After months of anticipation, Samsung has finally unveiled its new flagship for 2013: the Galaxy S4. The Galaxy S3’s successor will come packed with a 1.9-GHz quad-core Qualcomm 600 processor for U.S. models, a 5-inch Super AMOLED 1080p display and a host of new gesture-based features. But if you own a Galaxy S III, there are some reasons to sit this upgrade out.
No, Samsung’s 3rd-gen Galaxy S phone doesn’t follow your eyes for pausing video, and you can’t use both cameras at the same time, but is upgrading to the S4 really worth the price? Here are four reasons you should reconsider rushing out to buy Samsung’s “Next Big Thing.”
Samsung has made a few subtle aesthetic alterations to the Galaxy S4, but it still looks nearly identical to the Galaxy S III. The new flagship comes with the same soft rounded edges and plastic frame that you’ll find on the S III, but with a slightly slimmer and lighter chassis and slightly larger screen.
The S4 is 0.31 inches thin, marking a 0.4-inch difference from the 0.35-inch S III. It also comes with a larger 5-inch screen compared to the S III’s 4.8-inch display. You’ll be able to feel and see these differences when the phone is in your hand, but don’t expect a dramatic overhaul in terms of design.
Over the past year Samsung has made an effort to create a seamless user experience across all Galaxy flagships.

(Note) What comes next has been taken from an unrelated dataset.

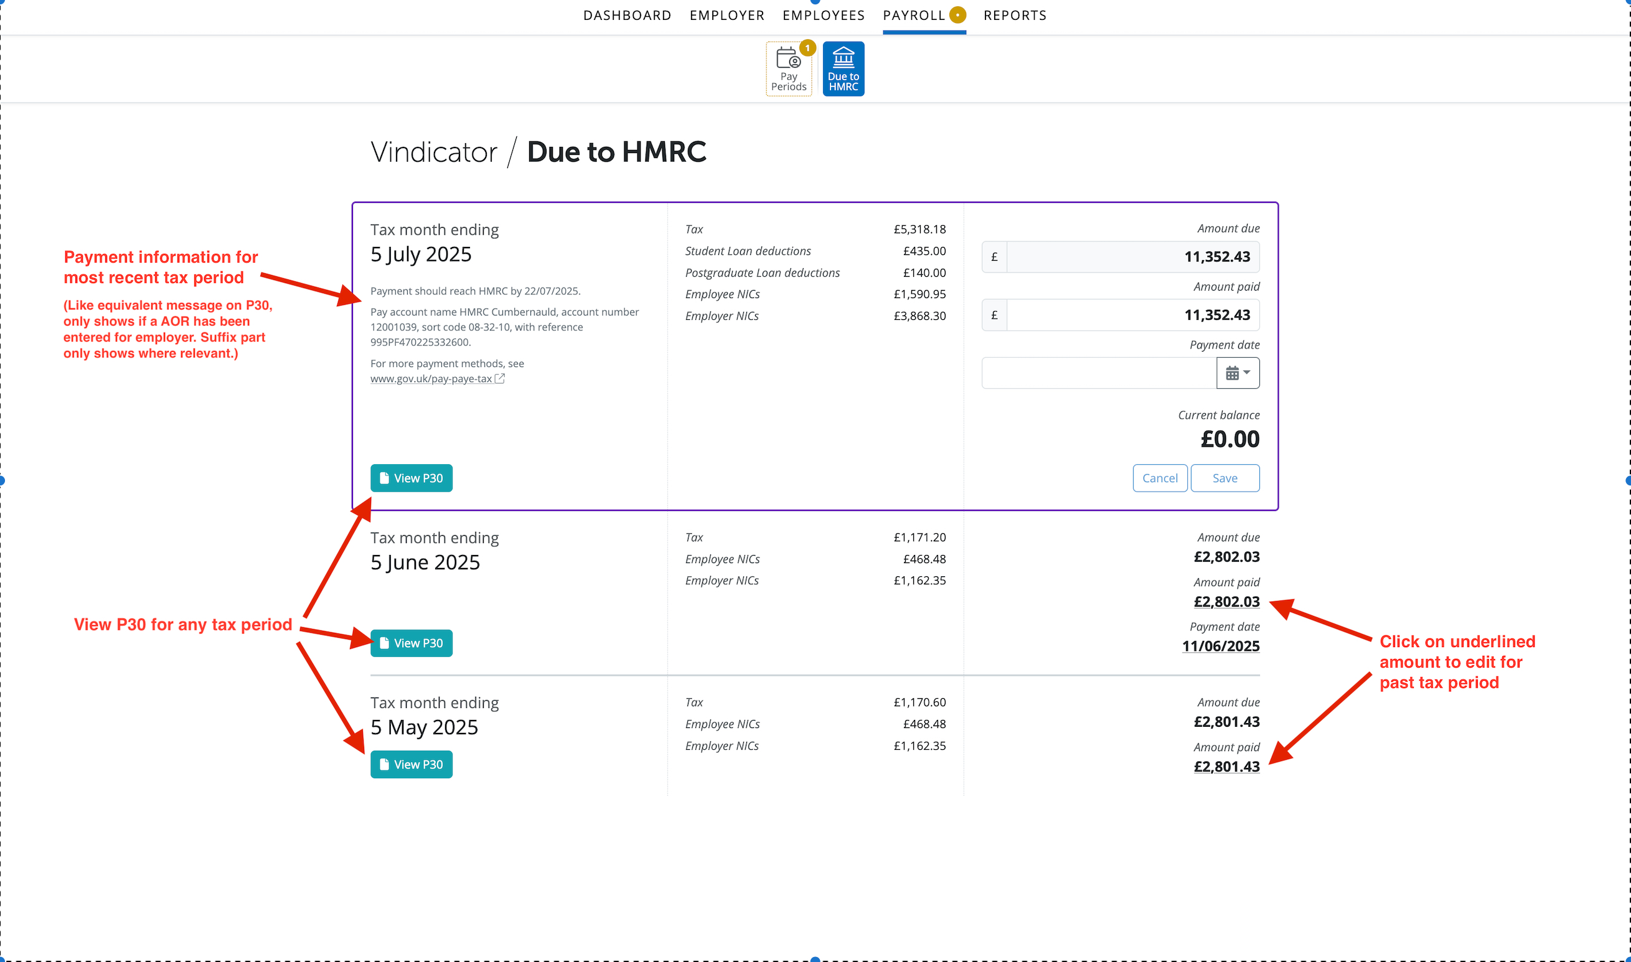1631x962 pixels.
Task: Open the EMPLOYER menu item
Action: click(727, 16)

For example, at the end of 2012 the Galaxy Note 2’s multi-window feature landed on the Galaxy S III, and we can expect a similar pattern with the S4’s features.
Nick DiCarlo, Samsung’s vice president of portfolio planning, told PCMag that “anything we can do that’s not dependent on hardware like infrared, we’ll definitely bring to all the flagship devices.” This means that the S4’s camera improvements aren’t likely to make it to the S III, but other additions such as S Health, S Translator and Group Play could be available on the S III in the future.
Plus, you can enjoy a handful of the S4’s new features via apps in the Google Play store. For example, the free runtastic Pro app uses GPS to track your movements and how many calories you’ve burned, just like S Health. Additionally, cable providers such as Time Warner offer apps that pair your smartphone with your cable box so it functions as a remote control, similar to the S4’s WatchOn feature.
Samsung will be launching two versions of its Galaxy S4. The U.S. version will feature a 1.9-GHz Qualcomm Snapdragon 600 processor, while the international edition will get Samsung’s 1.6-GHz octa-core Exynos chipset. While this is still an upgrade from the Galaxy S III’s 1.5-GHz dual-core CPU, overseas buyers will be getting 8 cores. There’s a reason why you can’t get Samsung’s own latest and greatest CPU — it doesn’t support integrated 4G LTE — but that doesn’t mean we have to like it.
We had the chance to measure the brightness of the Galaxy S4’s display, and the results weren’t impressive. The S4’s 5-inch Super AMOLED screen registered at 258 lux, which is brighter than the S III’s 213 lux display but way below the 299 lux category average. By comparison, the HTC One registered 463 lux on our light meter, and the iPhone 5 got 525 lux.
The Galaxy S4 will undoubtedly be one of the best-selling smartphones of 2013, but it’s important not to get lost in Samsung’s promotional hype. The S4 comes with the types of innovations that have pushed Samsung to sell 100 million Galaxy S handsets worldwide, but take a look at what you’re really getting for your money before you decide if this device is right for you.